### Estratto fornito

Fare beneficenza in maniera efficace è certamente molto più utile che farla e basta. Entrambe le azioni sono ovviamente apprezzabili, ma la prima serve di più, anche se richiede più attenzione. Partiamo però dall’inizio: c’è davvero un modo più giusto di fare beneficenza rispetto a tutti gli altri? La risposta è: “ni”, nel senso che bisogna capirsi su cosa si intenda per “giusto”. Se per giusto intendiamo che una causa sia meglio di un’altra, allora ovviamente no, ciò è chiaramente un concetto sbagliato. Ma se per “giusto” vogliamo intendere il fare beneficenza nella maniera più efficace possibile, di questo si può certamente parlare in maniera più approfondita.

Fare beneficenza: c’è un modo più giusto?
Partiamo quindi dal fatto che nessuno ha il diritto di dire a qualcun altro in che modo quest’ultimo debba fare beneficenza. E, soprattutto, a chi. Chiunque ha il diritto assoluto di scegliere a chi donare i propri soldi (o nel caso, il proprio tempo, tramite volontariato, ma è un altro discorso). Che siano umani (bambini o anziani, della stessa nazione o provenienti da zone svantaggiate del mondo), o animali, tutti possono e devono poter scegliere a chi regalare un po’ delle proprie risorse, nel caso vogliano farlo, senza che nessuno debba provare ad orientare altrimenti in modo forzoso il loro desiderio.

### Compiti da svolgere
[1] Traduci in inglese questa frase del brano sulla beneficenza: "Entrambe le azioni sono ovviamente apprezzabili, ma la prima serve di più, anche se richiede più attenzione."
[2] Ricopia dal brano sulla beneficenza il passo che comincia con le parole "Fare beneficenza in" e si chiude dopo le parole "maniera più approfondita.".

### Materiale fornito
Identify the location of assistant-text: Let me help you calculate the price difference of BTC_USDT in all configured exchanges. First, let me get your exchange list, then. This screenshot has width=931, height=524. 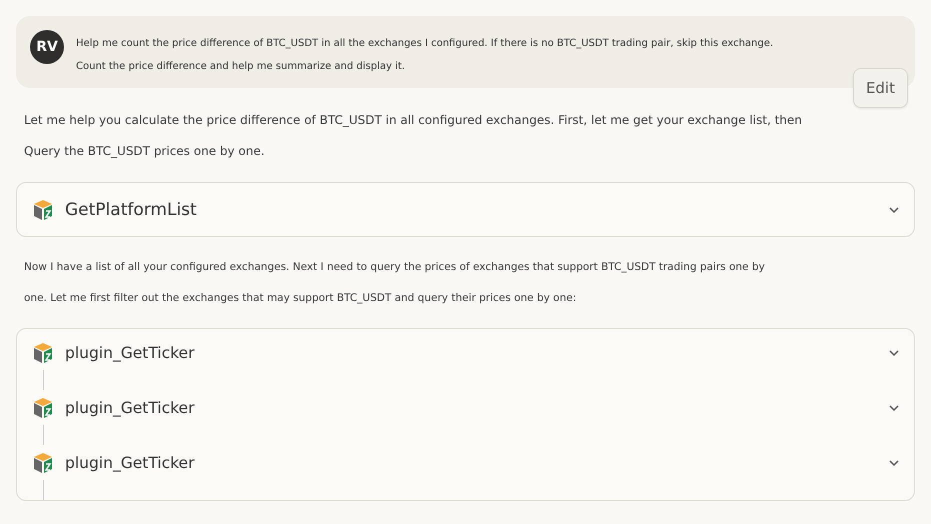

### Risposte per numero
[1] Both actions are obviously commendable, but the first is more useful, even if it requires more attention.

[2]
Fare beneficenza in maniera efficace è certamente molto più utile che farla e basta. Entrambe le azioni sono ovviamente apprezzabili, ma la prima serve di più, anche se richiede più attenzione. Partiamo però dall’inizio: c’è davvero un modo più giusto di fare beneficenza rispetto a tutti gli altri? La risposta è: “ni”, nel senso che bisogna capirsi su cosa si intenda per “giusto”. Se per giusto intendiamo che una causa sia meglio di un’altra, allora ovviamente no, ciò è chiaramente un concetto sbagliato. Ma se per “giusto” vogliamo intendere il fare beneficenza nella maniera più efficace possibile, di questo si può certamente parlare in maniera più approfondita.